Job: Reproduce word for word the lines of the data excerpts, starting with the one containing "Locate an element" and continuing through the end.

Data excerpts:

>>>>

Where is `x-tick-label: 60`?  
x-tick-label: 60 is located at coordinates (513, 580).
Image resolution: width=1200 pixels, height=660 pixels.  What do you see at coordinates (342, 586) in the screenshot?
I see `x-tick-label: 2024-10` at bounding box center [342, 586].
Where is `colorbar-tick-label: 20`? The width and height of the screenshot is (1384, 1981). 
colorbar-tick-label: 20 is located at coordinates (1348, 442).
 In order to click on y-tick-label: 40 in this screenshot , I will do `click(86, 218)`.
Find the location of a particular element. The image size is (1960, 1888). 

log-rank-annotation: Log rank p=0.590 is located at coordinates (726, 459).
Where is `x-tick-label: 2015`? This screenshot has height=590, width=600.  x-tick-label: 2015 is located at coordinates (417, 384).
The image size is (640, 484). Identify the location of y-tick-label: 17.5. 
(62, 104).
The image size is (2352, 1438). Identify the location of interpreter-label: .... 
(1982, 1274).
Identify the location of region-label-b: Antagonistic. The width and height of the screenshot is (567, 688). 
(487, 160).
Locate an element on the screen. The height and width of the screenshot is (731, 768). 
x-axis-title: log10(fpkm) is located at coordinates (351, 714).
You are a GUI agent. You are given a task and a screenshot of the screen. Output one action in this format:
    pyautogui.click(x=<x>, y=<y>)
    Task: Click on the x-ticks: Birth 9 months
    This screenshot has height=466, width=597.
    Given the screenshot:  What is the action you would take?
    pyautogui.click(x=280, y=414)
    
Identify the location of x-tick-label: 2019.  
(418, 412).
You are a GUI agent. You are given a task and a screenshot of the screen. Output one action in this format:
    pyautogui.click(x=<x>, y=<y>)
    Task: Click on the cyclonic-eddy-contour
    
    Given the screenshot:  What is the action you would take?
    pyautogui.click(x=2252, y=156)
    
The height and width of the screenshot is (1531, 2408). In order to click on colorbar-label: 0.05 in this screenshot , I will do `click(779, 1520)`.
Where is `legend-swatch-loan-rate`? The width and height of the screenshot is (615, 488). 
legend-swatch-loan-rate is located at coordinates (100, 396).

<<<<

Written solution:
Locate an element on the screen. The height and width of the screenshot is (731, 768). 
x-axis-title: log10(fpkm) is located at coordinates (351, 714).
You are a GUI agent. You are given a task and a screenshot of the screen. Output one action in this format:
    pyautogui.click(x=<x>, y=<y>)
    Task: Click on the x-ticks: Birth 9 months
    This screenshot has height=466, width=597.
    Given the screenshot:  What is the action you would take?
    pyautogui.click(x=280, y=414)
    
Identify the location of x-tick-label: 2019.  
(418, 412).
You are a GUI agent. You are given a task and a screenshot of the screen. Output one action in this format:
    pyautogui.click(x=<x>, y=<y>)
    Task: Click on the cyclonic-eddy-contour
    
    Given the screenshot:  What is the action you would take?
    pyautogui.click(x=2252, y=156)
    
The height and width of the screenshot is (1531, 2408). In order to click on colorbar-label: 0.05 in this screenshot , I will do `click(779, 1520)`.
Where is `legend-swatch-loan-rate`? The width and height of the screenshot is (615, 488). 
legend-swatch-loan-rate is located at coordinates (100, 396).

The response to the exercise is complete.